_Work item:_
All of the data needs to be reproduced with no alterations.

_Study material:_

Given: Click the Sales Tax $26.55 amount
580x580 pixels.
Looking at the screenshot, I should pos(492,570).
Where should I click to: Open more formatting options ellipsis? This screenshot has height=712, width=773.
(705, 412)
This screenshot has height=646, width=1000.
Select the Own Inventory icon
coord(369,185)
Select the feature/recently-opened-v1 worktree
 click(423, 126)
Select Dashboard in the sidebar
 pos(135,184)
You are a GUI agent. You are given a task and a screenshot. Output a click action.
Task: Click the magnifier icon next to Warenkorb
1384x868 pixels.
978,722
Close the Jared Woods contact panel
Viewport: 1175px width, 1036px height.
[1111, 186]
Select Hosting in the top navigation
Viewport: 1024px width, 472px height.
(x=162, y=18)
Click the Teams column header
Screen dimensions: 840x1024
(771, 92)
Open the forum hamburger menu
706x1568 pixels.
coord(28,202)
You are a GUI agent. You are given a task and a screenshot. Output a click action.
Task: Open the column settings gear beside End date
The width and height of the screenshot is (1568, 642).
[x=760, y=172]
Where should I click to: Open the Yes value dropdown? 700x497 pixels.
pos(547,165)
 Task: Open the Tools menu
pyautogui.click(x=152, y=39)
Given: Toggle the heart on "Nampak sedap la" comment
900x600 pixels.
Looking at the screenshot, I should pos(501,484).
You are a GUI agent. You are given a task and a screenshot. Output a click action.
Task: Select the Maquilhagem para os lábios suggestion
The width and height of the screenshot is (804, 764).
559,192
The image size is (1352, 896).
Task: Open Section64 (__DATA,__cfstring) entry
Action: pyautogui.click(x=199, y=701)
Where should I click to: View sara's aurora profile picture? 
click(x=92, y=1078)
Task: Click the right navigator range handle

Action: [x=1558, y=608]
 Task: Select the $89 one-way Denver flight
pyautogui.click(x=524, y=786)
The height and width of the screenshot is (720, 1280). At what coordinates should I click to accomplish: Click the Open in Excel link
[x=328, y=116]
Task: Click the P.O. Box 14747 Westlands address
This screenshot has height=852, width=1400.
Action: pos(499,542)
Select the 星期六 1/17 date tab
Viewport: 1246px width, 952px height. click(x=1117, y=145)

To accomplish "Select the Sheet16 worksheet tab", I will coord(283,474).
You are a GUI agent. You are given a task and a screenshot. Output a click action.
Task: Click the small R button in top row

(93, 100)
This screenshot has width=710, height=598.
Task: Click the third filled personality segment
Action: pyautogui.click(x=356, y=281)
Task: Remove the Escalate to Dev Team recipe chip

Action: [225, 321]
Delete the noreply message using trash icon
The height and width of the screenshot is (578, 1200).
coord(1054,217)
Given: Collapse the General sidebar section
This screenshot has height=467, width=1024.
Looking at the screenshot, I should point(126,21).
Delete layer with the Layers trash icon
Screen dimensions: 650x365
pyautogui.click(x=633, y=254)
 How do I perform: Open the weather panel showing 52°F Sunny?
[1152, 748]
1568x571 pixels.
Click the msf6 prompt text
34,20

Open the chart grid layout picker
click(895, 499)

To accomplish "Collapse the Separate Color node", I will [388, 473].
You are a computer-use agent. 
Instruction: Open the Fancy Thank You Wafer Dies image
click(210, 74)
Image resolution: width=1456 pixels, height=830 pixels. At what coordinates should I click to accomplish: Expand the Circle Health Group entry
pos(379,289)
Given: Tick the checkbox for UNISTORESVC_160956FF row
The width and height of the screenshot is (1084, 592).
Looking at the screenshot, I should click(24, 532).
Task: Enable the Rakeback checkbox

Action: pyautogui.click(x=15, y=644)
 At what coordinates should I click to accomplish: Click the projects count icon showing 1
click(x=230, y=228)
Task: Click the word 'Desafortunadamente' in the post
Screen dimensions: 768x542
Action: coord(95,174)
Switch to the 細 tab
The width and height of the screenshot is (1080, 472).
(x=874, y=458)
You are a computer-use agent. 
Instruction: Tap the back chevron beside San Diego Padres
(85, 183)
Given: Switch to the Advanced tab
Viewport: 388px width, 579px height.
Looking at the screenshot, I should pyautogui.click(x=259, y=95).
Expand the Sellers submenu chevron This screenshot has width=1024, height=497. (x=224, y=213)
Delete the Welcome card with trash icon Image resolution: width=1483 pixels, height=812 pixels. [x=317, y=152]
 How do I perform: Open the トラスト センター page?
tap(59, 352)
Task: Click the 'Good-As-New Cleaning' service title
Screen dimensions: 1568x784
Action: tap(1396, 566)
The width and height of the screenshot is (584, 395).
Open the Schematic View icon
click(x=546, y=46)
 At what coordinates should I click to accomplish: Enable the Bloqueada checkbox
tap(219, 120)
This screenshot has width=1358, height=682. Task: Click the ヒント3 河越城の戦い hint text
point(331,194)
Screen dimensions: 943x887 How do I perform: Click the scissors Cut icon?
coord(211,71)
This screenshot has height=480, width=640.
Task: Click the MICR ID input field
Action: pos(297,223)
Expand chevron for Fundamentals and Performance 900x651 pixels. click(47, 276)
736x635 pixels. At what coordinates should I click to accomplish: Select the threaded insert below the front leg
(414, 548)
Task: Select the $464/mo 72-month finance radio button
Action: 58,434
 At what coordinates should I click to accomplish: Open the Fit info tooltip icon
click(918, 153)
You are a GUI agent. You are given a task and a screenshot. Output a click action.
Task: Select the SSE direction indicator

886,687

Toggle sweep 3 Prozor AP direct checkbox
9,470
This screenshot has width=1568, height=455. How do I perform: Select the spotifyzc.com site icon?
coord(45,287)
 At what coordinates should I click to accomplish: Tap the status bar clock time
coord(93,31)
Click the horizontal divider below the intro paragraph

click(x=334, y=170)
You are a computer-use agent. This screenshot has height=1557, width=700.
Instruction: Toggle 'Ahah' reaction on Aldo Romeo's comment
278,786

_Exercise answer:_
Given: Click the Sales Tax $26.55 amount
580x580 pixels.
Looking at the screenshot, I should pos(492,570).
Where should I click to: Open more formatting options ellipsis? This screenshot has height=712, width=773.
(705, 412)
This screenshot has height=646, width=1000.
Select the Own Inventory icon
coord(369,185)
Select the feature/recently-opened-v1 worktree
 click(423, 126)
Select Dashboard in the sidebar
 pos(135,184)
You are a GUI agent. You are given a task and a screenshot. Output a click action.
Task: Click the magnifier icon next to Warenkorb
1384x868 pixels.
978,722
Close the Jared Woods contact panel
Viewport: 1175px width, 1036px height.
[1111, 186]
Select Hosting in the top navigation
Viewport: 1024px width, 472px height.
(x=162, y=18)
Click the Teams column header
Screen dimensions: 840x1024
(771, 92)
Open the forum hamburger menu
706x1568 pixels.
coord(28,202)
You are a GUI agent. You are given a task and a screenshot. Output a click action.
Task: Open the column settings gear beside End date
The width and height of the screenshot is (1568, 642).
[x=760, y=172]
Where should I click to: Open the Yes value dropdown? 700x497 pixels.
pos(547,165)
 Task: Open the Tools menu
pyautogui.click(x=152, y=39)
Given: Toggle the heart on "Nampak sedap la" comment
900x600 pixels.
Looking at the screenshot, I should pos(501,484).
You are a GUI agent. You are given a task and a screenshot. Output a click action.
Task: Select the Maquilhagem para os lábios suggestion
The width and height of the screenshot is (804, 764).
559,192
The image size is (1352, 896).
Task: Open Section64 (__DATA,__cfstring) entry
Action: pyautogui.click(x=199, y=701)
Where should I click to: View sara's aurora profile picture? 
click(x=92, y=1078)
Task: Click the right navigator range handle

Action: [x=1558, y=608]
 Task: Select the $89 one-way Denver flight
pyautogui.click(x=524, y=786)
The height and width of the screenshot is (720, 1280). At what coordinates should I click to accomplish: Click the Open in Excel link
[x=328, y=116]
Task: Click the P.O. Box 14747 Westlands address
This screenshot has height=852, width=1400.
Action: pos(499,542)
Select the 星期六 1/17 date tab
Viewport: 1246px width, 952px height. click(x=1117, y=145)

To accomplish "Select the Sheet16 worksheet tab", I will coord(283,474).
You are a GUI agent. You are given a task and a screenshot. Output a click action.
Task: Click the small R button in top row

(93, 100)
This screenshot has width=710, height=598.
Task: Click the third filled personality segment
Action: pyautogui.click(x=356, y=281)
Task: Remove the Escalate to Dev Team recipe chip

Action: [225, 321]
Delete the noreply message using trash icon
The height and width of the screenshot is (578, 1200).
coord(1054,217)
Given: Collapse the General sidebar section
This screenshot has height=467, width=1024.
Looking at the screenshot, I should point(126,21).
Delete layer with the Layers trash icon
Screen dimensions: 650x365
pyautogui.click(x=633, y=254)
 How do I perform: Open the weather panel showing 52°F Sunny?
[1152, 748]
1568x571 pixels.
Click the msf6 prompt text
34,20

Open the chart grid layout picker
click(895, 499)

To accomplish "Collapse the Separate Color node", I will [388, 473].
You are a computer-use agent. 
Instruction: Open the Fancy Thank You Wafer Dies image
click(210, 74)
Image resolution: width=1456 pixels, height=830 pixels. At what coordinates should I click to accomplish: Expand the Circle Health Group entry
pos(379,289)
Given: Tick the checkbox for UNISTORESVC_160956FF row
The width and height of the screenshot is (1084, 592).
Looking at the screenshot, I should click(24, 532).
Task: Enable the Rakeback checkbox

Action: pyautogui.click(x=15, y=644)
 At what coordinates should I click to accomplish: Click the projects count icon showing 1
click(x=230, y=228)
Task: Click the word 'Desafortunadamente' in the post
Screen dimensions: 768x542
Action: coord(95,174)
Switch to the 細 tab
The width and height of the screenshot is (1080, 472).
(x=874, y=458)
You are a computer-use agent. 
Instruction: Tap the back chevron beside San Diego Padres
(85, 183)
Given: Switch to the Advanced tab
Viewport: 388px width, 579px height.
Looking at the screenshot, I should pyautogui.click(x=259, y=95).
Expand the Sellers submenu chevron This screenshot has width=1024, height=497. (x=224, y=213)
Delete the Welcome card with trash icon Image resolution: width=1483 pixels, height=812 pixels. [x=317, y=152]
 How do I perform: Open the トラスト センター page?
tap(59, 352)
Task: Click the 'Good-As-New Cleaning' service title
Screen dimensions: 1568x784
Action: tap(1396, 566)
The width and height of the screenshot is (584, 395).
Open the Schematic View icon
click(x=546, y=46)
 At what coordinates should I click to accomplish: Enable the Bloqueada checkbox
tap(219, 120)
This screenshot has width=1358, height=682. Task: Click the ヒント3 河越城の戦い hint text
point(331,194)
Screen dimensions: 943x887 How do I perform: Click the scissors Cut icon?
coord(211,71)
This screenshot has height=480, width=640.
Task: Click the MICR ID input field
Action: pos(297,223)
Expand chevron for Fundamentals and Performance 900x651 pixels. click(47, 276)
736x635 pixels. At what coordinates should I click to accomplish: Select the threaded insert below the front leg
(414, 548)
Task: Select the $464/mo 72-month finance radio button
Action: 58,434
 At what coordinates should I click to accomplish: Open the Fit info tooltip icon
click(918, 153)
You are a GUI agent. You are given a task and a screenshot. Output a click action.
Task: Select the SSE direction indicator

886,687

Toggle sweep 3 Prozor AP direct checkbox
9,470
This screenshot has width=1568, height=455. How do I perform: Select the spotifyzc.com site icon?
coord(45,287)
 At what coordinates should I click to accomplish: Tap the status bar clock time
coord(93,31)
Click the horizontal divider below the intro paragraph

click(x=334, y=170)
You are a computer-use agent. This screenshot has height=1557, width=700.
Instruction: Toggle 'Ahah' reaction on Aldo Romeo's comment
278,786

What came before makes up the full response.